In terms of session frequency, I always start out with once a week and that might continue for three to six months. I need to establish something that is held and manageable, something that is not too much and that isn’t touching on things that stir everything up without there being the containment to manage it. I’m looking to establish that continuity, and it might be that every time they come either very little is said or we just talk about everyday things. It’s about beginning to get a sense of how it might map out. It might be a lot of intellectual stuff, which is fine, because it sets up a framework. Then over time you can open it up if they can tolerate it and if it feels right. I’ve never seen someone more than three times a week, and usually it’s twice a week, and often at least one if not both sessions are longer. That is the sort of pattern that it usually evolves into.

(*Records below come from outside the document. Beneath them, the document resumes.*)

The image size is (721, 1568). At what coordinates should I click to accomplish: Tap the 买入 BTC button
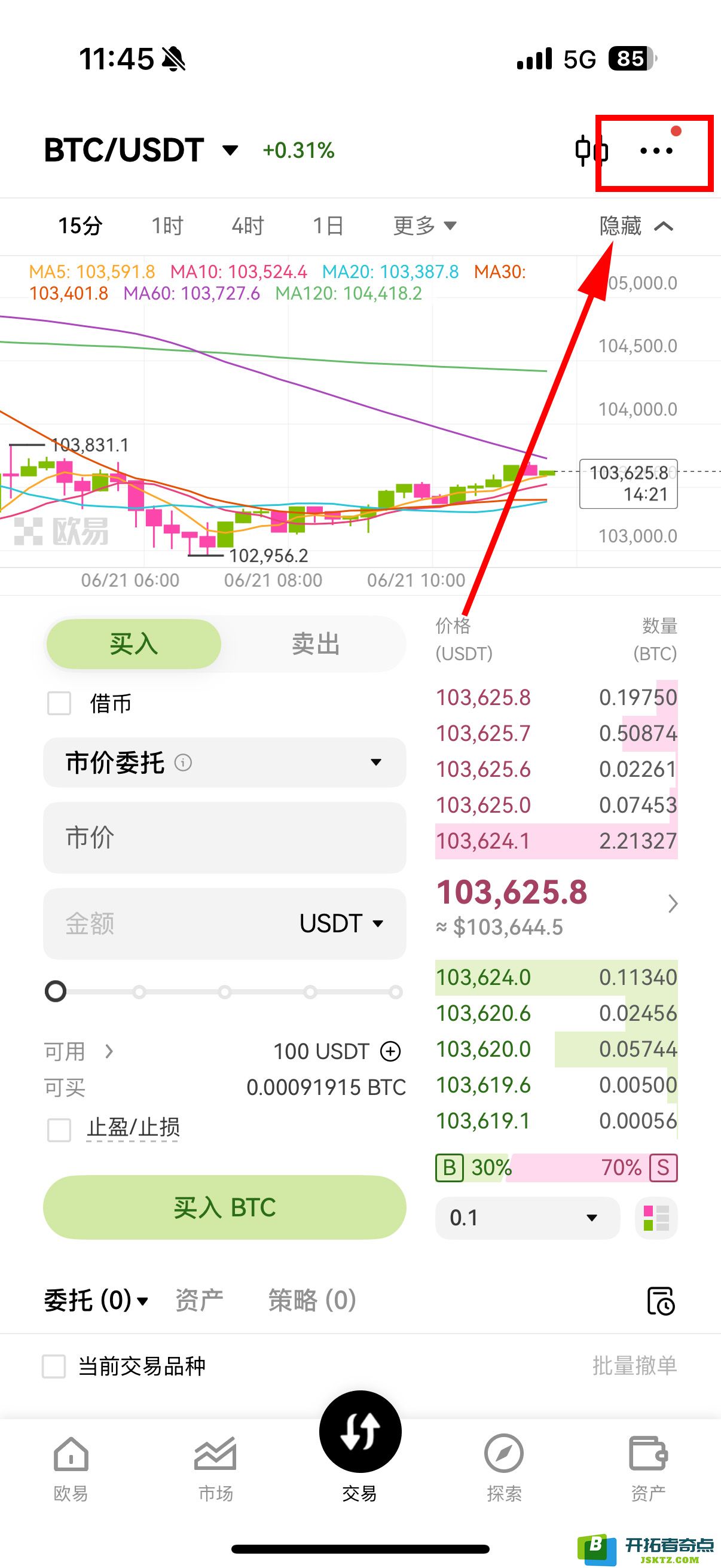click(224, 1207)
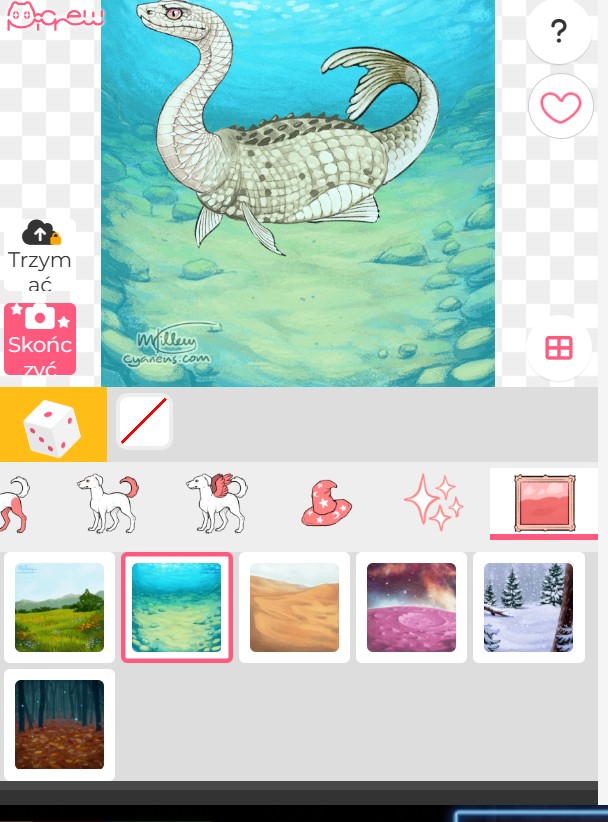The image size is (608, 822).
Task: Open the framed background tab
Action: [543, 503]
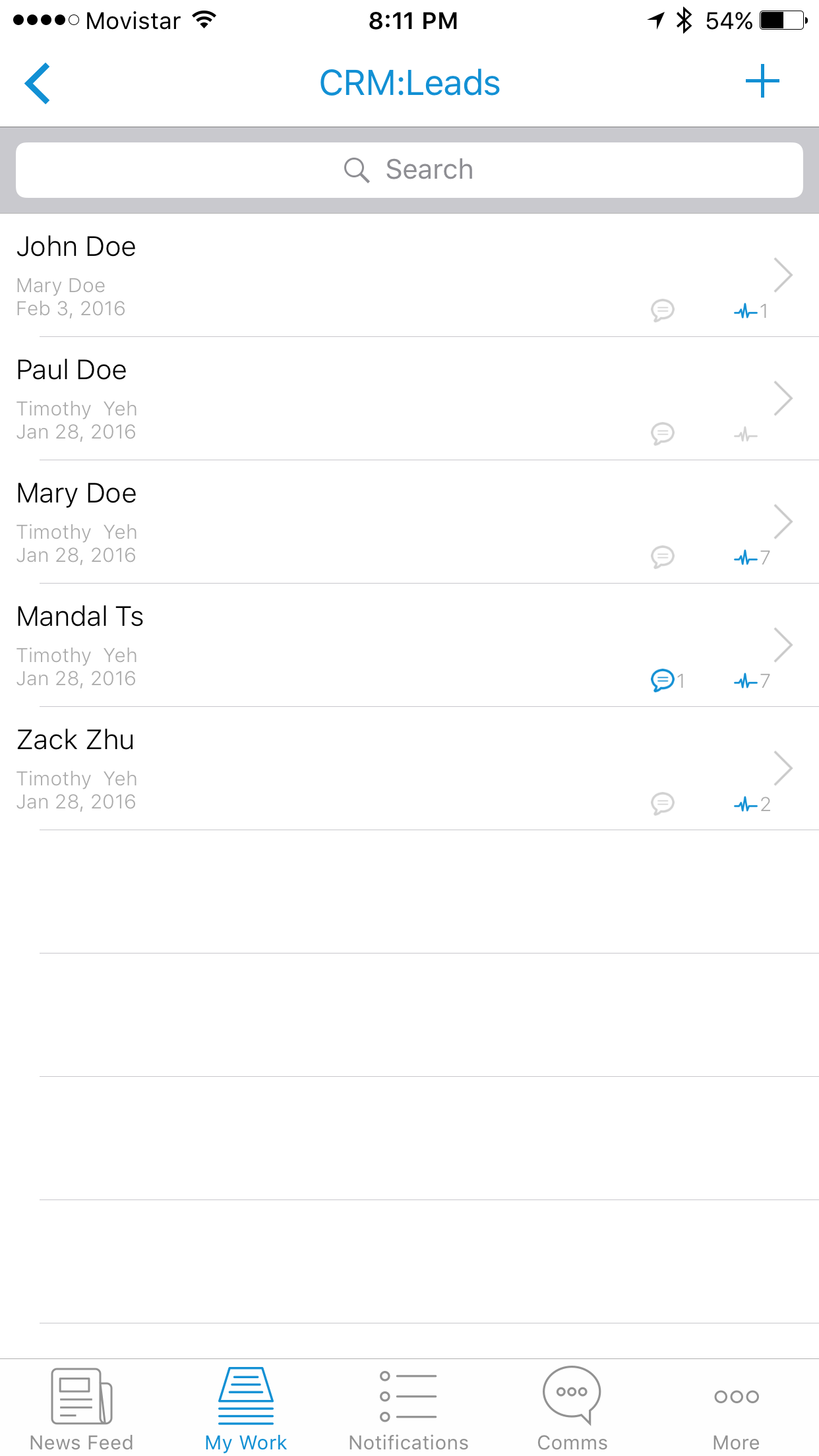The width and height of the screenshot is (819, 1456).
Task: Tap the Search field
Action: (409, 170)
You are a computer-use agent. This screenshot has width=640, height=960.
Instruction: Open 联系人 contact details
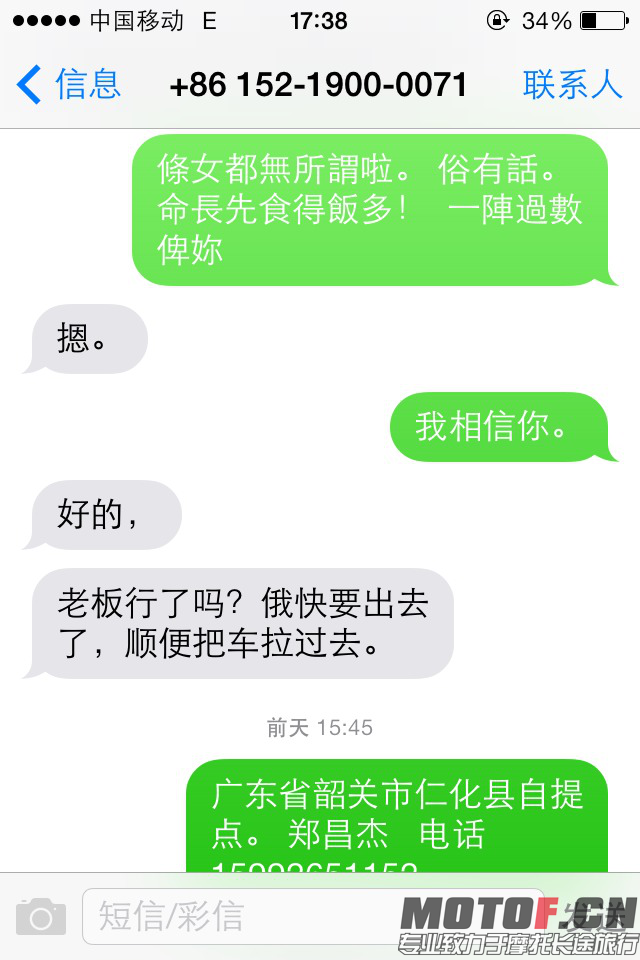572,84

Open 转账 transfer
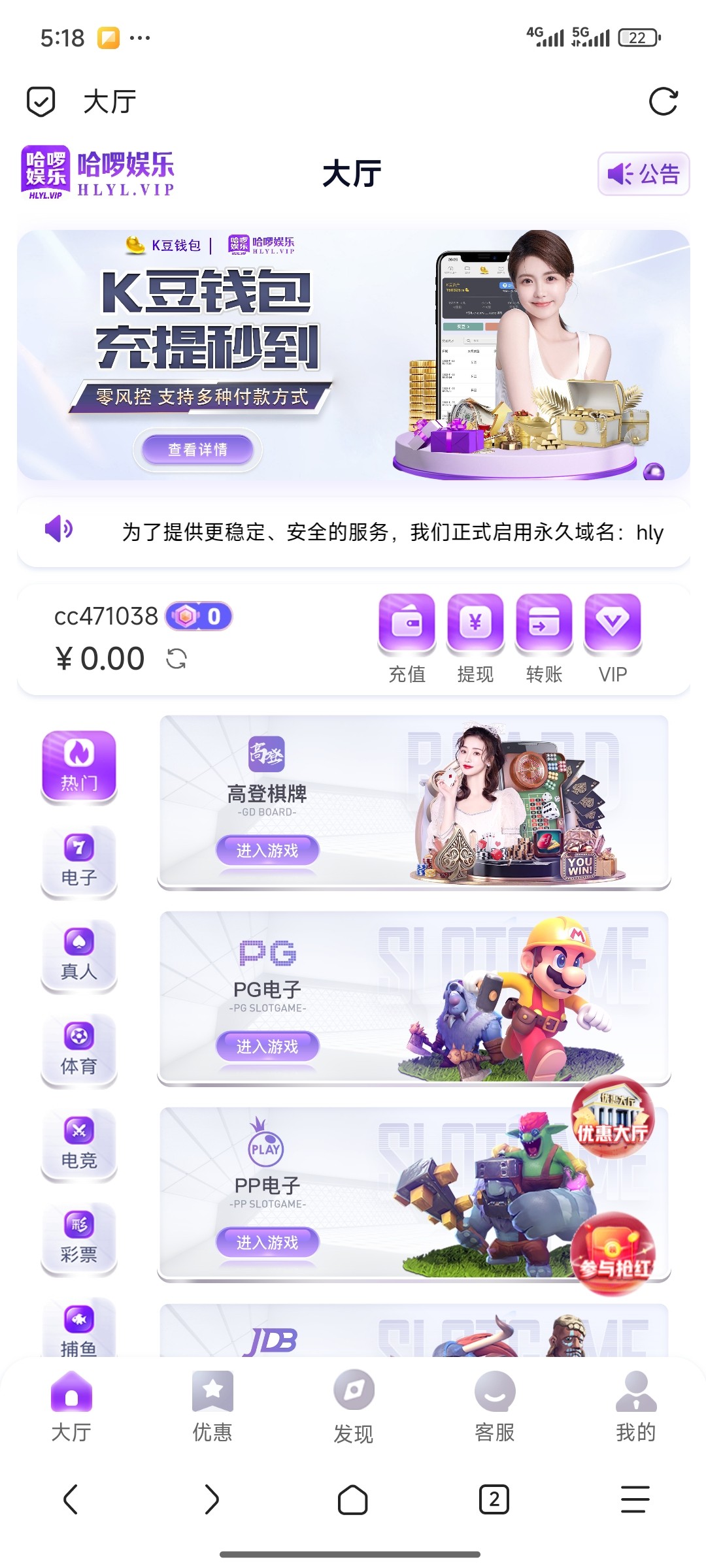click(544, 637)
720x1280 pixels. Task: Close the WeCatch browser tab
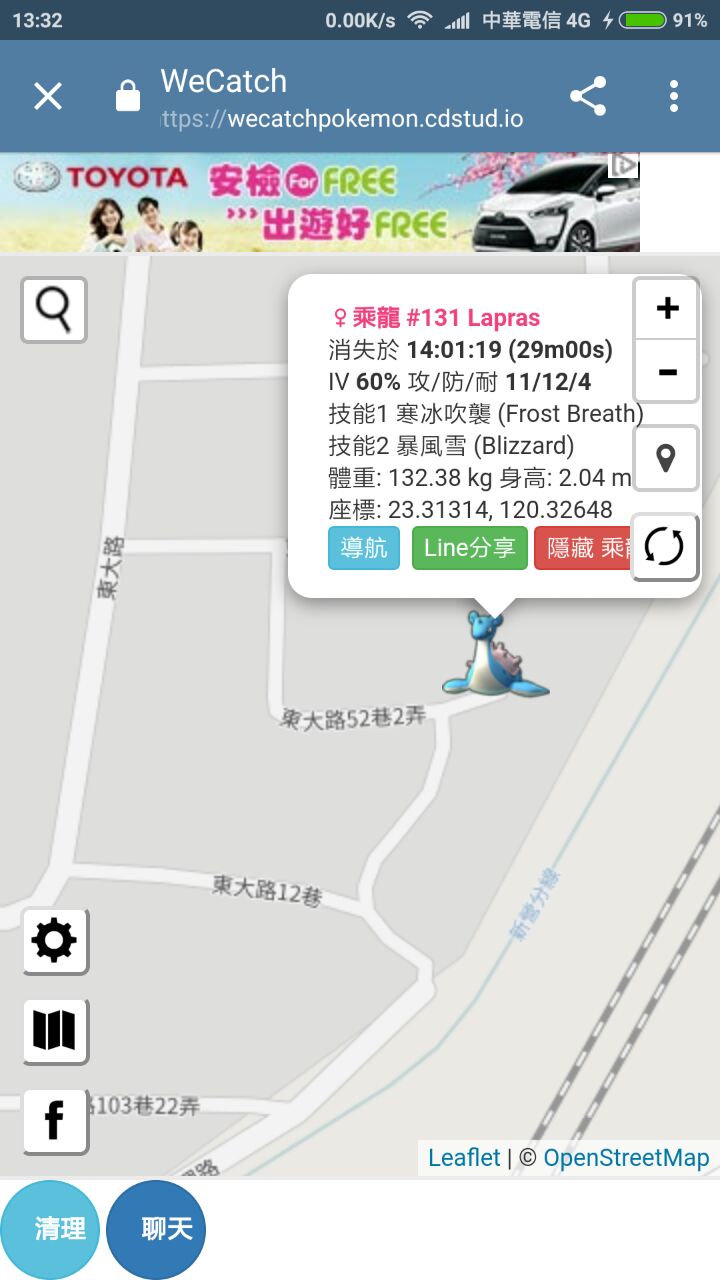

It takes time to build up the trust because of attachment. It is so hard for the client to trust that you are there to try and help them. You have to build up the trust, and sometimes that comes even by making mistakes. You don’t mean to make them, but at least then you can say, “I’m sorry, I made a mistake” and that itself can be revolutionary for the client. Often someone with DID will have such perfectionist expectations of themselves, and somehow that is transmitted onto you and you can start feeling that you have to be perfect – which isn’t normal in terms of being a human being, and of course it’s impossible.
Disorganised attachment is in my view the primary cause of DID. Dissociative disorders used to be seen as being caused by emotional, physical or sexual abuse alone, but in my experience there has invariably been something that has gone seriously wrong with the attachment in the first place, and in the vast majority of cases abuse has then been superimposed upon that. I would also say that the majority of people with DID that I have known have been involved in some sort of organised abuse. I call it ‘organised abuse’ rather than ‘ritual abuse’ – but I’m in no way inferring that Satanic Ritual Abuse doesn’t exist, because it clearly does. But the basis from which I start is that there is a bunch of paedophiles who are finding some way of justifying and allowing themselves to feel alright about what they are doing. And I think you have to start with something as concrete and raw and clear as that, because otherwise the fighting of Satanic Ritual Abuse can become a cult of its own. This is where I’ve had numerous discussions and some disagreements with colleagues about it, but I think that it is hard enough to raise the profile and awareness of DID as it is, without putting off both professionals and the public by talking about SRA. It is unfortunately a public image issue. And I also think that it can breed a sort of increased hyperarousal, so that both the client and the therapist can end up hyperaroused by the presence or issue of SRA, with a whole language to it that can become cult-like in and of itself. So that is where I can end up disagreeing with some colleagues in terms of emphasis, but I have no doubt at all that DID is almost always caused by very serious abuse and that many survivors have suffered at the hands of organised groups of paedophiles.